Vergini col bisturi per sentirsi pure. Boom di interventi

In Italia richieste in aumento. Il costo per la ricostruzione è intorno ai 5mila euro. E in Inghilterra l’operazione viene pagata dalla mutua

Milano - Un micro intervento chirurgico in anestesia parziale della durata di un’ora, cinquemila euro a disposizione per recuperare chirurgicamente la verginità perduta. È la ricostruzione dell’imene e nel giro di pochi anni sono raddoppiate le donne italiane che approfittano di questa opportunità estetica per riprovare l’ebbrezza della «prima volta». Il fenomeno è dunque in crescita anche se chi ha approfittato della possibiltà non lo dice, per timidezza, per vergogna. Certo, appagare questo desiderio non è proprio così a buon mercato, ma il nostro servizio sanitario nazionale non copre servizi di questo genere. A differenza dei cugini inglesi, che invece soddisfano le esigenze femminili a carico dei contribuenti. In Inghilterra, infatti, le donne possono riacquistare la propria verginità gratuitamente, grazie ad un intervento finanziato dalla mutua. Una decisione che ha sollevato polemiche ma che ha attirato nel Regno unito donne da tutto il Medio Oriente dove rimanere illibate fino alla prima notte di nozze è un’esigenza indispensabile per non essere addirittura lapidate.
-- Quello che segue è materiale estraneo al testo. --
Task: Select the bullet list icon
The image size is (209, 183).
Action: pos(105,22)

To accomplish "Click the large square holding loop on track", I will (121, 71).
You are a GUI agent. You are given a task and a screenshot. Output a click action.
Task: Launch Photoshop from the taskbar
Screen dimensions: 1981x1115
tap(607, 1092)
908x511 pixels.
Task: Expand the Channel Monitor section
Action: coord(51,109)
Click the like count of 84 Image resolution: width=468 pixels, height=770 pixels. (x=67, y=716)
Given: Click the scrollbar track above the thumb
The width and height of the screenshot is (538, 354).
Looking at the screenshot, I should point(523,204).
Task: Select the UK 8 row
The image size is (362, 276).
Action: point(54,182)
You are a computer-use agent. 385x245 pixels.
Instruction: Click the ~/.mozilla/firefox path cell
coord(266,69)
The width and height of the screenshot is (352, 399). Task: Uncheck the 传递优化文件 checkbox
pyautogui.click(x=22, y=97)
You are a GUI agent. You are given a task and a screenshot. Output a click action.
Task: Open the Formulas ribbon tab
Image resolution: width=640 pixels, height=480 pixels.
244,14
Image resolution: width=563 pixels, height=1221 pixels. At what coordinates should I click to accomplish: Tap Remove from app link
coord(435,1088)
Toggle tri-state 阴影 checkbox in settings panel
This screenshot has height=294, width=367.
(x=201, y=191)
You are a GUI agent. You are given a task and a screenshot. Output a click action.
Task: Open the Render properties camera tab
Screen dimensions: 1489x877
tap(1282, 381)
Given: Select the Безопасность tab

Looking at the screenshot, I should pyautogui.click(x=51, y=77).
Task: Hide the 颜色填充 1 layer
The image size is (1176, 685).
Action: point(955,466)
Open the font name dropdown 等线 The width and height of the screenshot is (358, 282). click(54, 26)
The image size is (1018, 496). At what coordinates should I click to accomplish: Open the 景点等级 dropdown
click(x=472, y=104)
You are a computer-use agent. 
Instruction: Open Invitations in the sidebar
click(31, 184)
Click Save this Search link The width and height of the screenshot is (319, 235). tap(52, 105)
In Italia, invece, si preferisce restare nell’ombra. Le italiane che vogliono presentare al proprio sposo il lenzuolo macchiato dopo la prima notte di nozze, fanno economia e si presentano dal proprio ginecologo o da un chirurgo estetico per esaudire il proprio desiderio. L’operazione è semplice. I lembi lacerati dell’imene vengono riaccostati e suturati, creando una situazione simile a quella precedente al primo rapporto sessuale. «Laclinique», il primo consultorio estetico con diverse sedi in Italia, ha creato una divisione di chirurghi per supportare le richieste di natura intima, garantisce i risultati dopo 15 giorni dall’intervento e propone alle clienti prezzi che oscillano dai 4500 ai 5250 euro.

Chi non si può permettere queste cifre emigra all’estero. «In Italia negli ospedali non si effettuano questi interventi – spiega Omar Abdulcadir, ginecologo del Policlinico di Firenze – e quindi noi possiamo soltanto indirizzare le richieste alle cliniche private oppure consigliamo le pazienti a migrare in Inghilterra». Le donne che si rivolgono in ospedale sono spesso straniere. «Oggi si pensa che il problema della verginità non esista, invece non è così – spiega il medico somalo –. Ci sono donne disperate, mi dicono piangendo che rivogliono la loro verginità, che hanno paura della reazione dei loro futuri mariti. Si tratta soprattutto di giovani albanesi, russe oppure marocchine. Le italiane, invece, sanno a chi rivolgersi, basta avere un po’ di soldi». Nei grandi centri come Roma o Milano le richieste, però, non si limitano alla ricostruzione dell’imene. «Sono in forte aumento le richieste per una correzione estetica dei genitali femminili – spiega il dottor Guarneri, ginecologo dell’Ospedale San Giuseppe di Milano - un’esigenza dovuta all’evoluzione dei costumi, all’emancipazione della sessualità femminile, interventi mirati ad aumentare il piacere sessuale. Ma sono operazioni che non hanno a che fare con la paura di deludere le aspettative di un futuro marito che predilige l’illibatezza».